Internet Storm Center

Job Description

The Threat Detection Engineering team within the global security operations center (GSOC) is responsible for developing and maintaining high-quality threat detection rules informed by the most critical threats targeting Experian. The Cyber Threat Detection Engineer role is primarily responsible for:

1. Maintaining and tuning high fidelity, low noise alerts to effectively identify and prioritize critical issues, minimizing false positives, and enhancing the overall security posture of Experian.

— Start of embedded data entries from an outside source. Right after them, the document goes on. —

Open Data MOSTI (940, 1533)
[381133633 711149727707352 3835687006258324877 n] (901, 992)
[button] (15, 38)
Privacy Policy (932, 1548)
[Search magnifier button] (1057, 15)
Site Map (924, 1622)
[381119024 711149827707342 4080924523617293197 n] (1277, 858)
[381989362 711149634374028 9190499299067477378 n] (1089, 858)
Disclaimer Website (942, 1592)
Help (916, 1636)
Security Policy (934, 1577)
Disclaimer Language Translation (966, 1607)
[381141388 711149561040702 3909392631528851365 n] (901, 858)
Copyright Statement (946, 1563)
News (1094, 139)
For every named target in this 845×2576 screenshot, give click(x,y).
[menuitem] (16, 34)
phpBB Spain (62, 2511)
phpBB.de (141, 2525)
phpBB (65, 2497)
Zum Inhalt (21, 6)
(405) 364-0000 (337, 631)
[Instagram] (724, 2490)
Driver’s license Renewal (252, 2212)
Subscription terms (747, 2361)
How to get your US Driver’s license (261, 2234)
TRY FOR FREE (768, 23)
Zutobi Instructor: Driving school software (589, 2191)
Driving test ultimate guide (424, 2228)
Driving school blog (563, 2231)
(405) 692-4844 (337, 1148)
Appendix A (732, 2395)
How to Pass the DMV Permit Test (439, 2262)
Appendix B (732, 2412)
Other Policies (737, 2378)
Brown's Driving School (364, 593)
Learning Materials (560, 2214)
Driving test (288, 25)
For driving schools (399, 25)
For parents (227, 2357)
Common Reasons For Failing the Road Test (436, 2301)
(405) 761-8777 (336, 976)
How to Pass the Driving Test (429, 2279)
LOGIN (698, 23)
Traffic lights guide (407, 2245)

2. Coordinate new Use Cases entering the ecosystem to detect against threats within the MITRE ATT&CK Framework, prioritized by cyber threat intelligence and situational awareness.

Duties include:
Develop and maintain high-quality threat detection rules, queries, and alerts based on identified use cases, threat scenarios, and structured threat intelligence, including MITRE ATT&CK™ Tactics, Techniques and Procedures (TTPs).
Leverage the MITRE ATT&CK™ Framework and other forms of structured threat intelligence to enhance detection capabilities, develop contextualized alerts, and improve overall security posture.
Create and implement automated workflows and playbooks in tools such as Swimlane to enhance incident response capabilities and streamline security operation.
Collaborate closely with cross-functional teams, including Security Operations Center (SOC) analysts, Incident Responders and Threat Intelligence researchers to understand and respond to emerging threats.
Continuously research and stay up to date with the latest cyber threats, attack vectors, and methodologies to improve detection capabilities.
Evaluate and recommend new security tools, techniques, and process to enhance the organization threat detection and response capabilities.
Conduct regular reviews and assessments of detection rules and automated workflows to ensure optimal performance, effectiveness, and accuracy.
Participate in incident response activates and provide subject matter expertise when required.
Develop and maintain documentation related to threat detection and automation processes and procedures aligning to leading practices.
Provide training and guidance to team members to enhance their understanding of threat detection methodologies, automation techniques, and structured threat intelligence.

Qualifications
Demonstrates expert technical skills that are needed to defend the enterprise environment, such as:
3+ years of information security related experience, in areas such as: security operations, incident analysis, incident handling, vulnerability management or testing, system patching, log analysis, intrusion detection, or security device administration.
Proficiency in Splunk or other SIEM tools, including rule creation, query writing, and alert management.
Experience with Swimlane or other SOAR platforms and implementing automated workflows and playbooks.
In-depth packet analysis skills, core forensic familiarity, incident response skills, and data fusion skills based on multiple security data sources.
Scripting and automation.
System administration on Unix, Linux, or Windows.
Network forensics, logging, and event management.
Defensive network infrastructure (operations or engineering).
Vulnerability assessment and penetration testing concepts.
Malware analysis concepts, techniques, and reverse engineering.
In-depth knowledge of network and host security technologies and products (such as firewalls, network IDS, scanners) and continuously improve these skills.
Security monitoring technologies, such as WAF, Web Proxies, UEBA, DLP, among others.
Strong understanding of MITRE ATT&CK™ framework, cyber threat landscapes, attack vectors and threat actors.
Familiarity with common cybersecurity frameworks such as NIST, or other leading practices, and industry standards.
Relevant security certifications such as CISSP, GCIH, GCIA, or similar are highly desirable.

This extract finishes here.